Monday, October 24, 2011

Closed Reading - #3 "Gadhafi's death is only the beginning"

I found a surprisingly large amount of good information for analysis in this short editorial. 
First I want to comment on the title. "Gadhafi's death is only the beginning". This gives readers a sense of foreboding and fear that there will be more problems in Libya after the erstwhile dictator's death. As readers read on, the readers are shown other possible problems such as the possibility of the rebels "splintering" to create a new dictatorship. 

Second, another thing that is interesting is the syntax of the first paragraph. The author starts out with "It's hard to recall a time when so many tyrants and terrorists met such fitting ends." The author then lays out many examples of "tyrants and terrorists" who were disposed of in the past couple of months. The structure is effective and the first paragraph serves as a good intro to the rest of the editorial. Also the last paragraph is a carefully constructed piece of syntax. The author points out the effects of the Arab Spring and how the U.S. could possibly improve their relations with the Middle East. However, back to the "tyrants and terrorists" the author finishes the editorial with, "Patient persistence should keep the tally of fallen despots and failed terrorists growing, with Syrian leader Bashir Assad the next likely candidate to join the list."

Lastly, the author uses diction to show the tyrants and terrorists in a bad light. The use of words such as "demise" and "despotic" suggests that the author thinks that these people deserved what they got and the world is a whole lot better without them. 

3 comments:

  1. I would have liked to read the editorial that went along with your analysis of it...however, I get the gist of what you are saying. Maybe analyze the syntax further. What made the use of syntax significant other than "tyrants and terrorists"? Also, work a little on transitions and finishing points before moving on to the next. The middle paragraph reads a little choppily. "However, back to the "tyrants and terrorists"..." this part had me a little mixed up. Other than that, nice job explaining the significance of the title and the authors use of diction.

    ReplyDelete
  2. I have to tell you this... the Korean setting on your blog is quite troubling, given that I am brown. However my best friend is George Park so Korean is in my blood enough so I will be able to survive. I just wanted to let you know that i am struggling.
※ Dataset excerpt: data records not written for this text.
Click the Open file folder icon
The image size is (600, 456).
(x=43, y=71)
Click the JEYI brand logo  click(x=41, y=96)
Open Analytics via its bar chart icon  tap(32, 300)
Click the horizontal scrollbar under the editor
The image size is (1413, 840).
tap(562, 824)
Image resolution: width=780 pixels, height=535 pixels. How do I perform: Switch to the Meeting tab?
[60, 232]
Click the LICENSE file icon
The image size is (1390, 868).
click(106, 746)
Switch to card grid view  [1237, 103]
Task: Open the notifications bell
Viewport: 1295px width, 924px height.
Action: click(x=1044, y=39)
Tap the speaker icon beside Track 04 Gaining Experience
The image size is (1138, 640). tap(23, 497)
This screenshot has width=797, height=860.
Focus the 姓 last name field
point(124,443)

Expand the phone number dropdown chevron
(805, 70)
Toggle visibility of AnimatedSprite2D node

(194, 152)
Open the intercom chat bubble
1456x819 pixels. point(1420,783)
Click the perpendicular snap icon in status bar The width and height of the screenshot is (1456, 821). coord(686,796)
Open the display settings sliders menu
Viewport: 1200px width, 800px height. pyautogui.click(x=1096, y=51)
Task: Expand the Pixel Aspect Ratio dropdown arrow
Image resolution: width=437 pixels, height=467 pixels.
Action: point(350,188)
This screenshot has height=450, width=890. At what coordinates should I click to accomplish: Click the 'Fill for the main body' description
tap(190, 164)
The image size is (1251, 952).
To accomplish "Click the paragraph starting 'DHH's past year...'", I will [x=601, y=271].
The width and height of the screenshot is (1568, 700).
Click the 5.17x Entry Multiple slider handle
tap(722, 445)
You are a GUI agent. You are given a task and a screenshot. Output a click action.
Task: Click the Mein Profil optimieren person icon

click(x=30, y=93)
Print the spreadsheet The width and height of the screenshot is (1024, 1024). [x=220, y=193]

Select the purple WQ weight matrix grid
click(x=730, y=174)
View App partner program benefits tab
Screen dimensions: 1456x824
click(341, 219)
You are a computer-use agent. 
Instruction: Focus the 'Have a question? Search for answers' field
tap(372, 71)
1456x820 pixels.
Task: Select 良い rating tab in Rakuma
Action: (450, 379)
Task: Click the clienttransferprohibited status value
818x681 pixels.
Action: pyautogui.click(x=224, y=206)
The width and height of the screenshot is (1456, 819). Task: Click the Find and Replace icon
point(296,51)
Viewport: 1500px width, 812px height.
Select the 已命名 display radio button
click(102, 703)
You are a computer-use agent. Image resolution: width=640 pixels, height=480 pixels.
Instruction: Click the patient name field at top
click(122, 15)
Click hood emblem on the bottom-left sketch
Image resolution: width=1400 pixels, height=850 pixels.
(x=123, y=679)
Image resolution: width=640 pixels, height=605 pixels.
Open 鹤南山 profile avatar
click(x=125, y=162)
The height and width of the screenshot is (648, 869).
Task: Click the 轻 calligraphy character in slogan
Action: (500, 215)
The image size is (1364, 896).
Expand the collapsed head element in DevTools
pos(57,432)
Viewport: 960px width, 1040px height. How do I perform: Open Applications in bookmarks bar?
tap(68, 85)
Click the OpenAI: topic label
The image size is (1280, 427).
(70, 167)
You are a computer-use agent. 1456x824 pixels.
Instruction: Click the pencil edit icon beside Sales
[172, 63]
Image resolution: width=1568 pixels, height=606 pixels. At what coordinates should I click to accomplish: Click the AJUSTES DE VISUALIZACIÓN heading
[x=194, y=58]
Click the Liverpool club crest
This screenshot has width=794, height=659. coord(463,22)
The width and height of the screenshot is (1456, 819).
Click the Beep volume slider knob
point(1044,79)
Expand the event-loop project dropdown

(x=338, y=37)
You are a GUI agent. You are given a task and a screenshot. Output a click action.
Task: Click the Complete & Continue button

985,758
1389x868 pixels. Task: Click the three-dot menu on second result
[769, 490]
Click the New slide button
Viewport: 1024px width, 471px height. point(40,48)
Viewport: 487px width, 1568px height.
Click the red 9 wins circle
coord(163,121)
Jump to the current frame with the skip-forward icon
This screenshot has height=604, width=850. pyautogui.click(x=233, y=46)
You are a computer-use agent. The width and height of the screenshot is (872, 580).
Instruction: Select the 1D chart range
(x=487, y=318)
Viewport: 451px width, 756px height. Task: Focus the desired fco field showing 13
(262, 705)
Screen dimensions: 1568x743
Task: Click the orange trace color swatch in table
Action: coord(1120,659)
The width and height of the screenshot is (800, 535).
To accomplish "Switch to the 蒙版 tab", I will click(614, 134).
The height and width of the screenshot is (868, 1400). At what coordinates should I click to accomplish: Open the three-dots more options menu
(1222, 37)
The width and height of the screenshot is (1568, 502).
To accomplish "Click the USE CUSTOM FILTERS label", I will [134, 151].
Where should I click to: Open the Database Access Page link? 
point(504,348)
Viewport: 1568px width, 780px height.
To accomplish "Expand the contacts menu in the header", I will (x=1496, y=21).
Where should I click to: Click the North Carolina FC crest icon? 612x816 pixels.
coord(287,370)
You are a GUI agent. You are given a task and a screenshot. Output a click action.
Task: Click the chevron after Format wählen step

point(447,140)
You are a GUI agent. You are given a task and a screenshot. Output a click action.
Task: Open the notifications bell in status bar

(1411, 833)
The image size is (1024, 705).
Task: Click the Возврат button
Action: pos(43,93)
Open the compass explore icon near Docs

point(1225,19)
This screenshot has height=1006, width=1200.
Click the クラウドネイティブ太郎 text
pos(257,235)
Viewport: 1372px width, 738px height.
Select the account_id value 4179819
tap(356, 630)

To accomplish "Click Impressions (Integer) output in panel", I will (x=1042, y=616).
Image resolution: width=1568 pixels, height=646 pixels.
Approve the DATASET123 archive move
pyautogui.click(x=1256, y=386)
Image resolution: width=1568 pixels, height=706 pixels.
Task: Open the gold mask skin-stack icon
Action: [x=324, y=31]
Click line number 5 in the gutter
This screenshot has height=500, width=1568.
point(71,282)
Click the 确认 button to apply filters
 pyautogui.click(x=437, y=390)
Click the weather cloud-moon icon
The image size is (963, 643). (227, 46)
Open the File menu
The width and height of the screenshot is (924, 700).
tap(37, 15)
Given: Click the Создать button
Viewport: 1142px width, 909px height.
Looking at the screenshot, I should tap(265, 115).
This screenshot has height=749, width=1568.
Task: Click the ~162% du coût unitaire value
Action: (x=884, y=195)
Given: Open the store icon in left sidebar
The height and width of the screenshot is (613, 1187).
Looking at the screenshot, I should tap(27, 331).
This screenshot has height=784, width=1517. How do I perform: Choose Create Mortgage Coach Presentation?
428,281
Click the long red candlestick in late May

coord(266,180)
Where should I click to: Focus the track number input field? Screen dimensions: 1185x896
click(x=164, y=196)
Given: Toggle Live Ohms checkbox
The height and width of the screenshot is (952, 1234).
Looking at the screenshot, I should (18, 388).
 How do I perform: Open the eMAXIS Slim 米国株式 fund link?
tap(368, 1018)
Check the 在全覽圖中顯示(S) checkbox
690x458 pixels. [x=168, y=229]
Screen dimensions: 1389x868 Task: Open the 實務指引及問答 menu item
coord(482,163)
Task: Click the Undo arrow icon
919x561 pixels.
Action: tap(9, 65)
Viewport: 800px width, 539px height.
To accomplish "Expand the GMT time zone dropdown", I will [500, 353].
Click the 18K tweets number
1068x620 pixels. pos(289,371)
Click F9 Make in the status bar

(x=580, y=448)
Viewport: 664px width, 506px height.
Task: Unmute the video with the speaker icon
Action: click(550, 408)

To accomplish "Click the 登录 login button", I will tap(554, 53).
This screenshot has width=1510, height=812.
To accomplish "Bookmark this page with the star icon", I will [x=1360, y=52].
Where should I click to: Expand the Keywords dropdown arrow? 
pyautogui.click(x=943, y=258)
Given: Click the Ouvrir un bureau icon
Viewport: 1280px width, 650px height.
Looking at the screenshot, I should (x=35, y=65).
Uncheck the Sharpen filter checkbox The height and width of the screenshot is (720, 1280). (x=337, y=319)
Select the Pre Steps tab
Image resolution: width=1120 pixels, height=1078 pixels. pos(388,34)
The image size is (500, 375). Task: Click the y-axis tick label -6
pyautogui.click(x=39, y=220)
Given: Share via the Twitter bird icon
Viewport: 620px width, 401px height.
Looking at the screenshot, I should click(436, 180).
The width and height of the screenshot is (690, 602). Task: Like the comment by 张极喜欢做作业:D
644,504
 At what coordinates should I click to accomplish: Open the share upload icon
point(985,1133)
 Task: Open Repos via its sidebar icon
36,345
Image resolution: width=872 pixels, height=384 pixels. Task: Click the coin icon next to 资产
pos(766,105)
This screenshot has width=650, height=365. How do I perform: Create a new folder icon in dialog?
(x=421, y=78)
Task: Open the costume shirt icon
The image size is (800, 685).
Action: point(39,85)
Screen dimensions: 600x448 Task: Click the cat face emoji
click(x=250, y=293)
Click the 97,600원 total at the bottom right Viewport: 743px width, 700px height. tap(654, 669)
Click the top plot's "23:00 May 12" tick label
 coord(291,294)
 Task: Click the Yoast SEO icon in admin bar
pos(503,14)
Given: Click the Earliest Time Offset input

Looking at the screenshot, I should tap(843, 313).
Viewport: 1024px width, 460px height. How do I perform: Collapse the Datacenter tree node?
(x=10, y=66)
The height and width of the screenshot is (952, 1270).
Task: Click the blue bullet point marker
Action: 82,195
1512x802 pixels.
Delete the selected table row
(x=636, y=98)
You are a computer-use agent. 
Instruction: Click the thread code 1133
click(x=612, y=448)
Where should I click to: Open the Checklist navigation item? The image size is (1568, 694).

    It seems that you are analyzing diction, not syntax. Try commenting more on the structure and the author's use of sentence length and comma. After that go into your explanation.

    ReplyDelete
  3. You had a lot of diction analysis, and it was strong. I also am glad you looked at the title, particularly because it's so deliberately written to both hook readers in and to tell readers what it's about. Your formatting is a little weird, with your spacing changing, but whatever. You could talk a little more about how your various observations combine to give the piece meaning, because you have a lot of insightful things to point out that would be even stronger together.